→ **REQUIREMENT**: Only the lines from the one bearing "You are a GUI" through the end of the listing belong in your response, restated word for word and without pictures.

DATA SUPPLIED START

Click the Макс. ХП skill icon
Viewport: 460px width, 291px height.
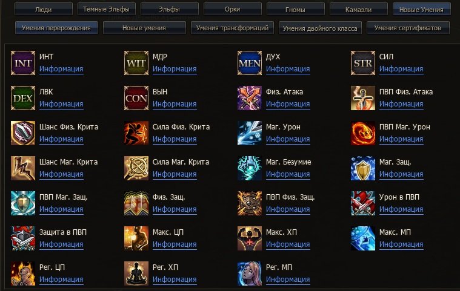pos(249,238)
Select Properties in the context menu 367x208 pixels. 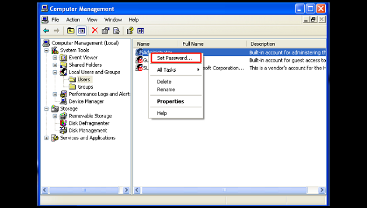[x=171, y=101]
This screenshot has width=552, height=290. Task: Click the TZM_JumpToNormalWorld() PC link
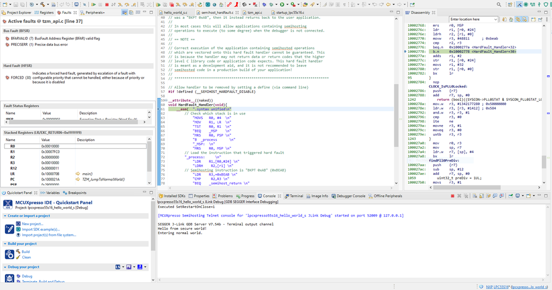(103, 180)
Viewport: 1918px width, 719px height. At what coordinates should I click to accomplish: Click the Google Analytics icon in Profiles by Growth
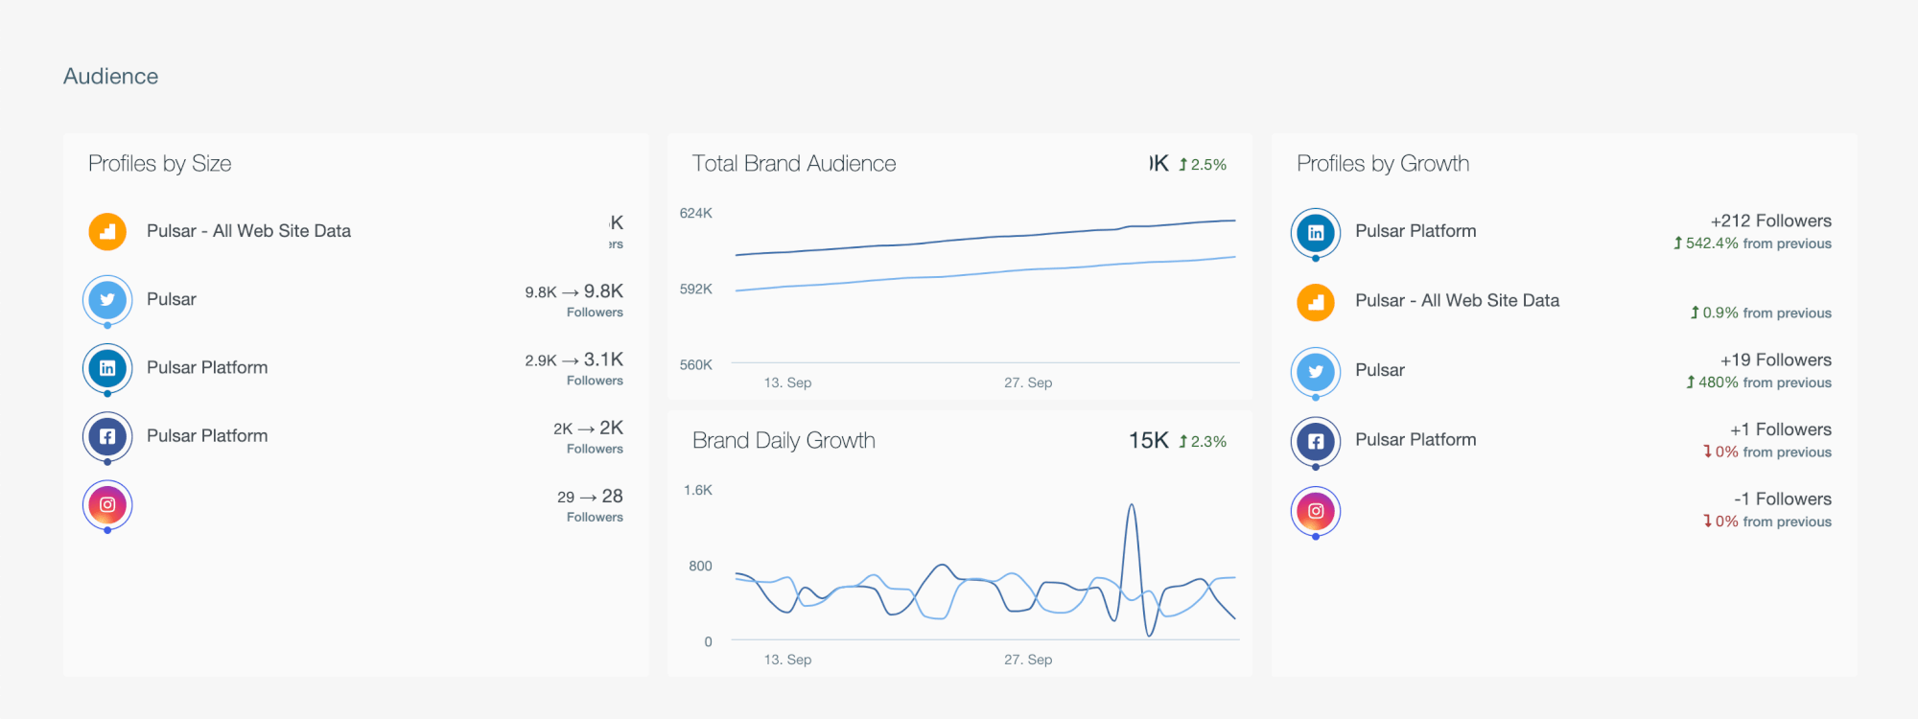(x=1316, y=302)
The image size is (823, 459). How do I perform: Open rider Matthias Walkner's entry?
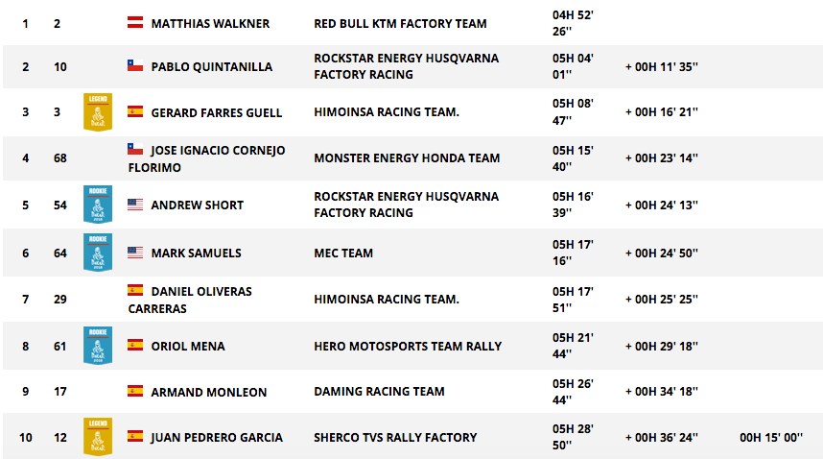click(x=210, y=24)
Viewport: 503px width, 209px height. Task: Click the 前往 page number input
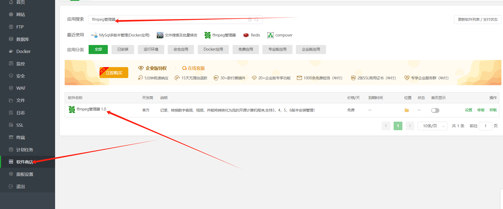(485, 126)
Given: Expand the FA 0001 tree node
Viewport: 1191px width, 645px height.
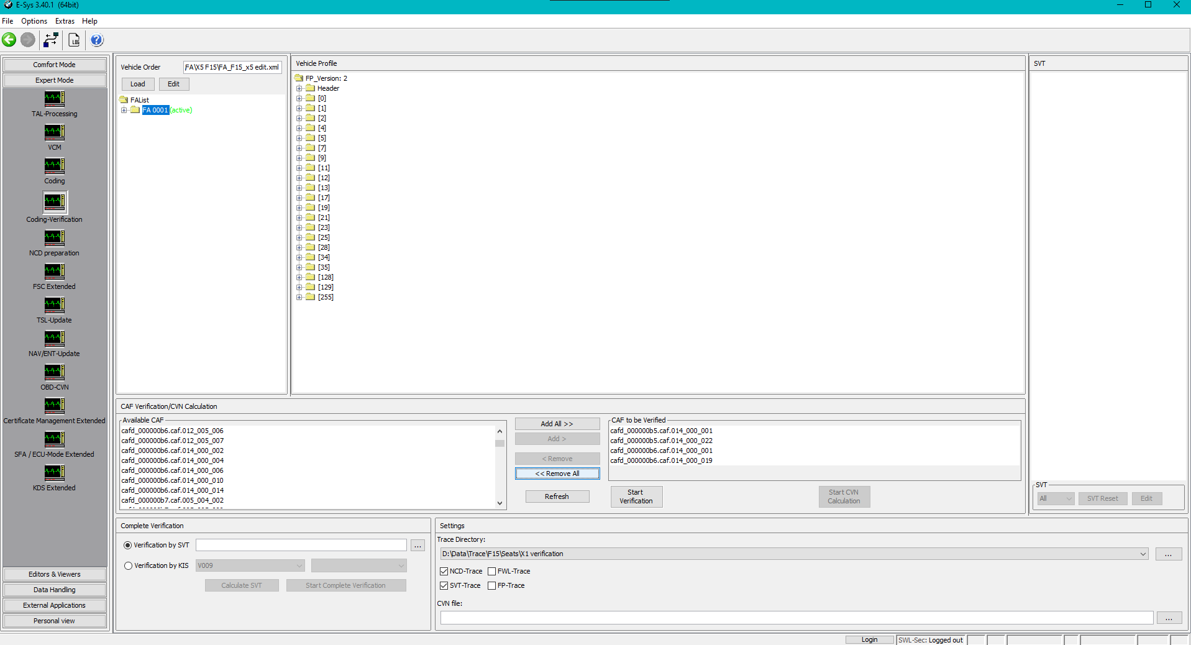Looking at the screenshot, I should point(124,111).
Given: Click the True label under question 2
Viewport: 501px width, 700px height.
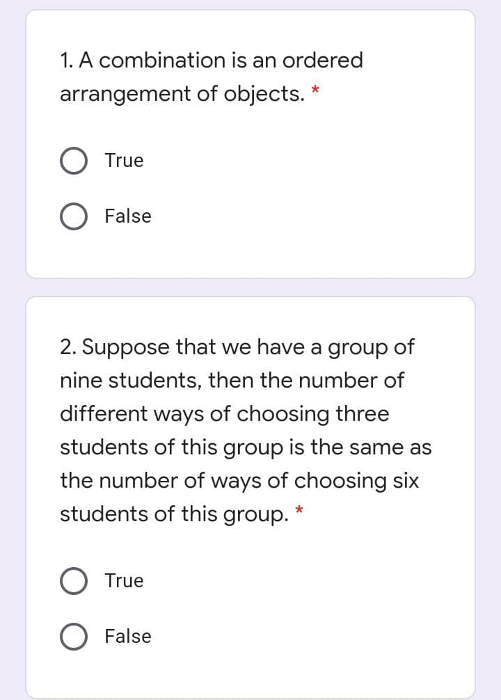Looking at the screenshot, I should coord(123,580).
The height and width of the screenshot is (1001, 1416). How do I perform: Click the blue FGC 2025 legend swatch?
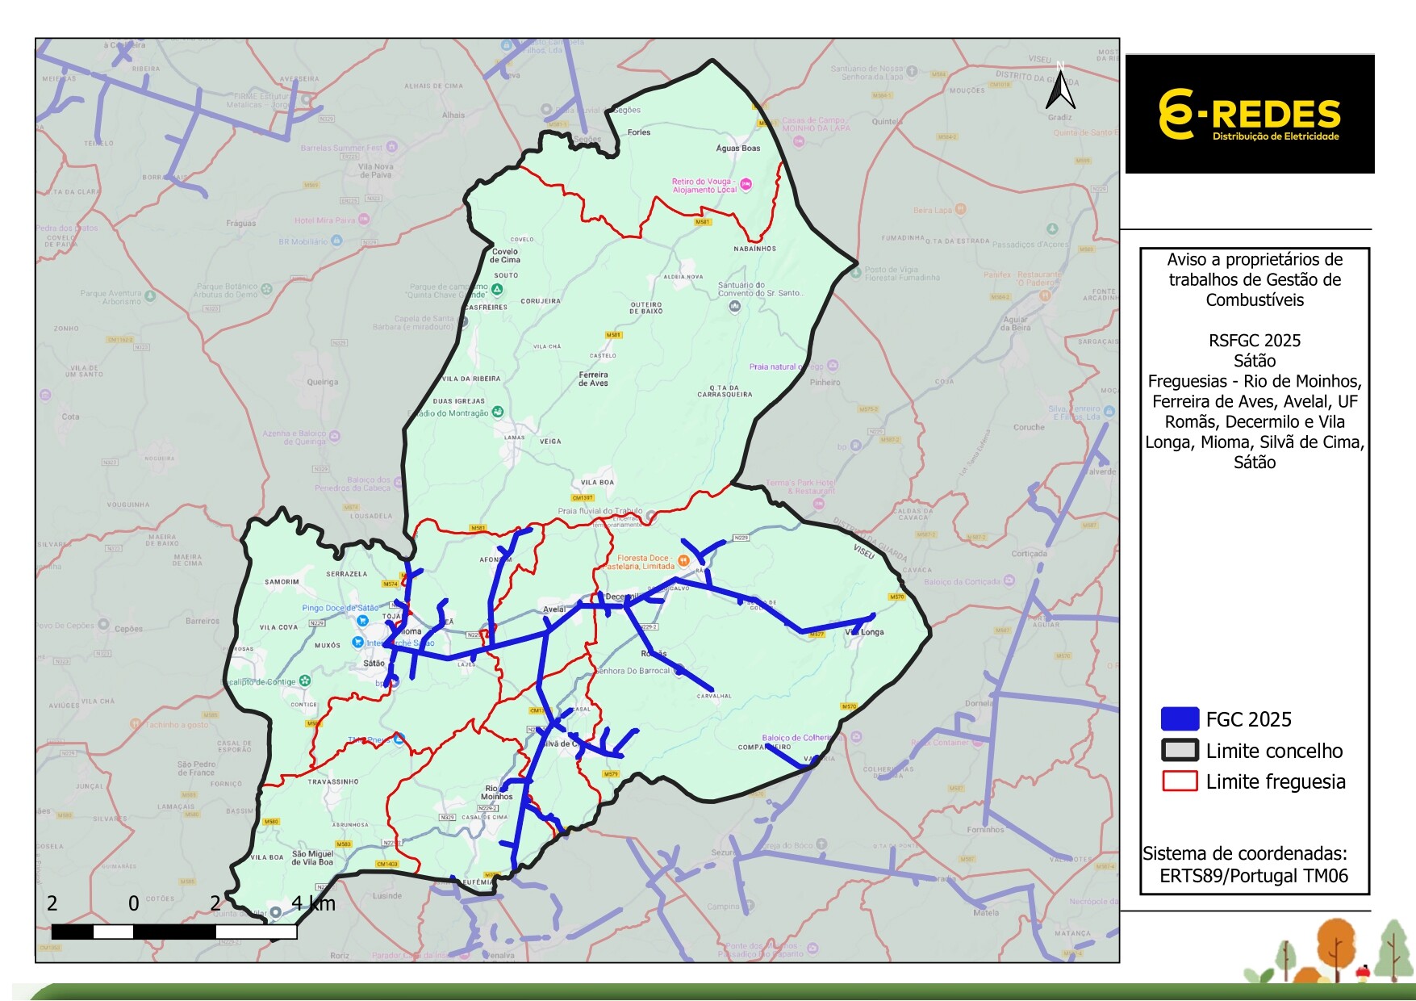click(x=1179, y=719)
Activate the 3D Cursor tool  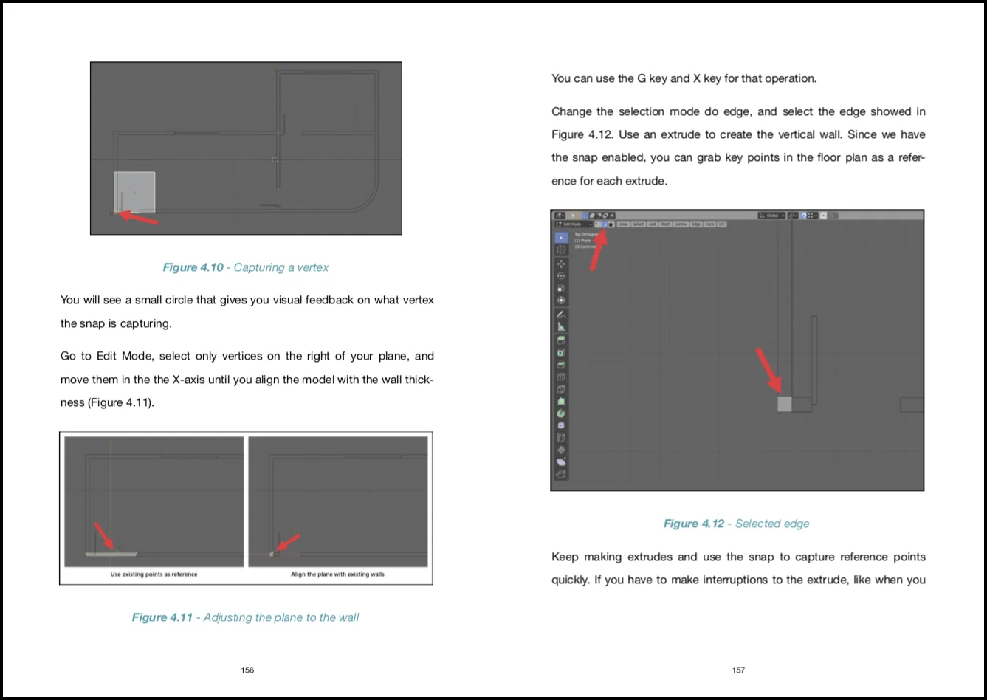pyautogui.click(x=561, y=250)
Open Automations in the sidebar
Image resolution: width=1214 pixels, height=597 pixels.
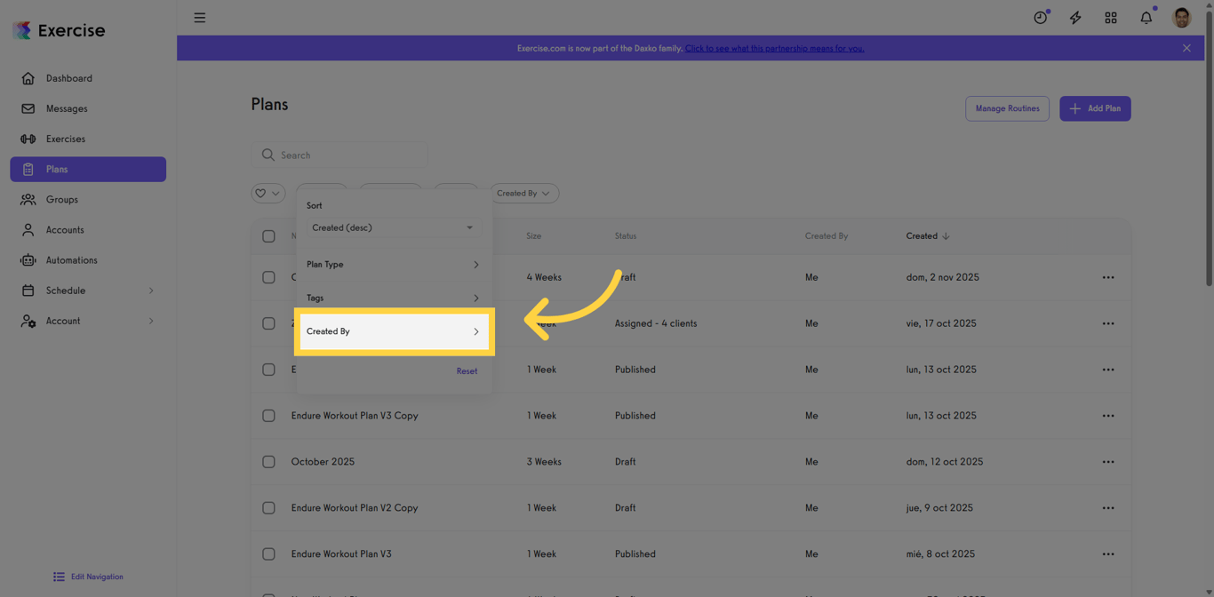(71, 260)
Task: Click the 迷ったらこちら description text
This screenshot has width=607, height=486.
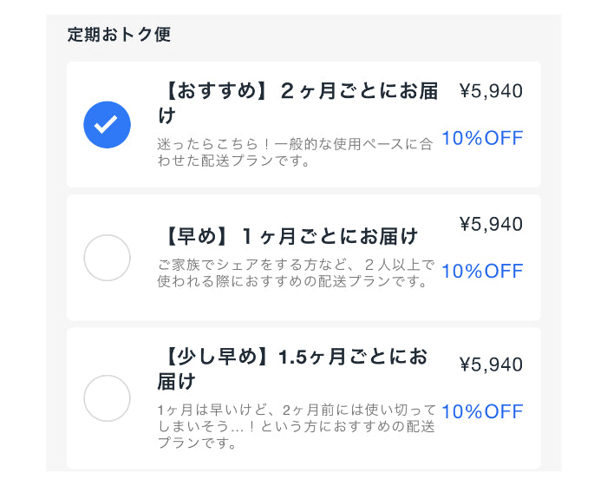Action: tap(295, 151)
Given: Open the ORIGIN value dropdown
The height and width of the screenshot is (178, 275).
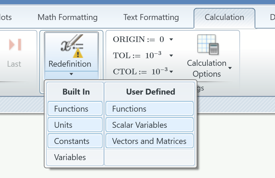Looking at the screenshot, I should (171, 39).
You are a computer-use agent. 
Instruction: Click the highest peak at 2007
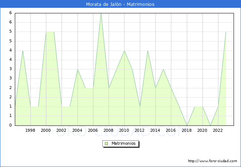100,13
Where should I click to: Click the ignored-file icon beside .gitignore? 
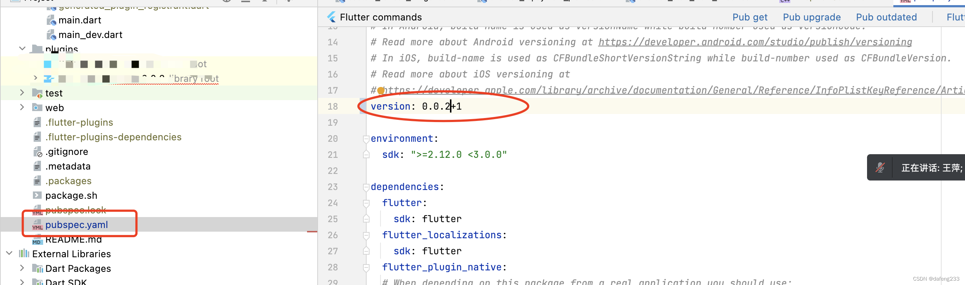[x=36, y=151]
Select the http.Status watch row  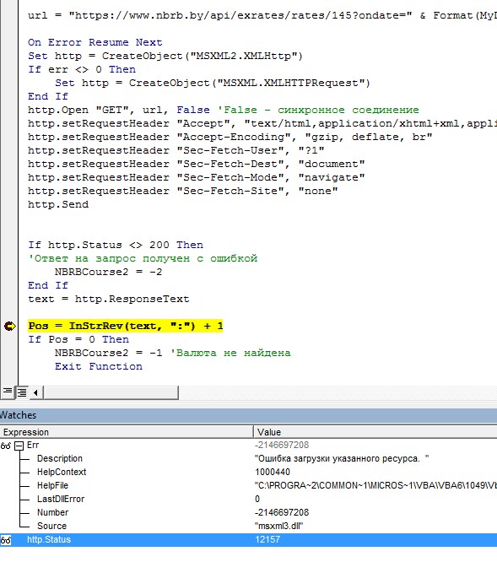[248, 540]
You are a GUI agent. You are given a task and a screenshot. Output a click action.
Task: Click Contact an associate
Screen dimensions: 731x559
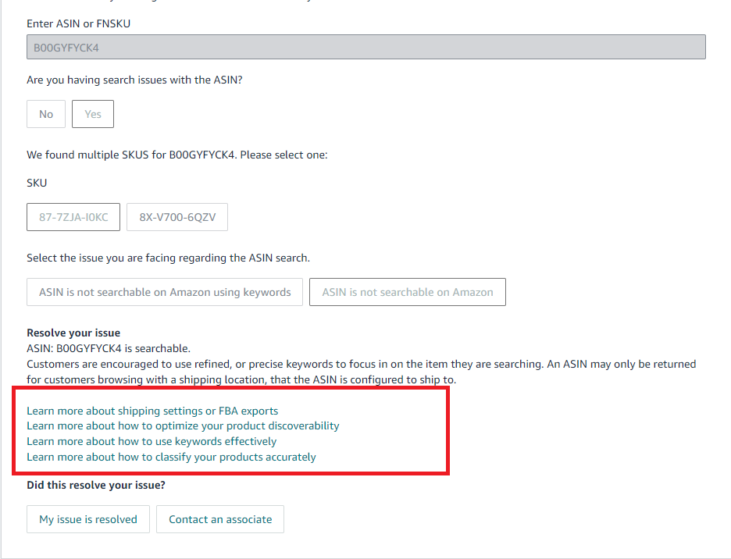(x=220, y=519)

DATA SUPPLIED END

→ **TASK OUTPUT**:
You are a GUI agent. You are given a task and a screenshot. Output a click action.
Task: Click Contact an associate
Screen dimensions: 731x559
(x=220, y=519)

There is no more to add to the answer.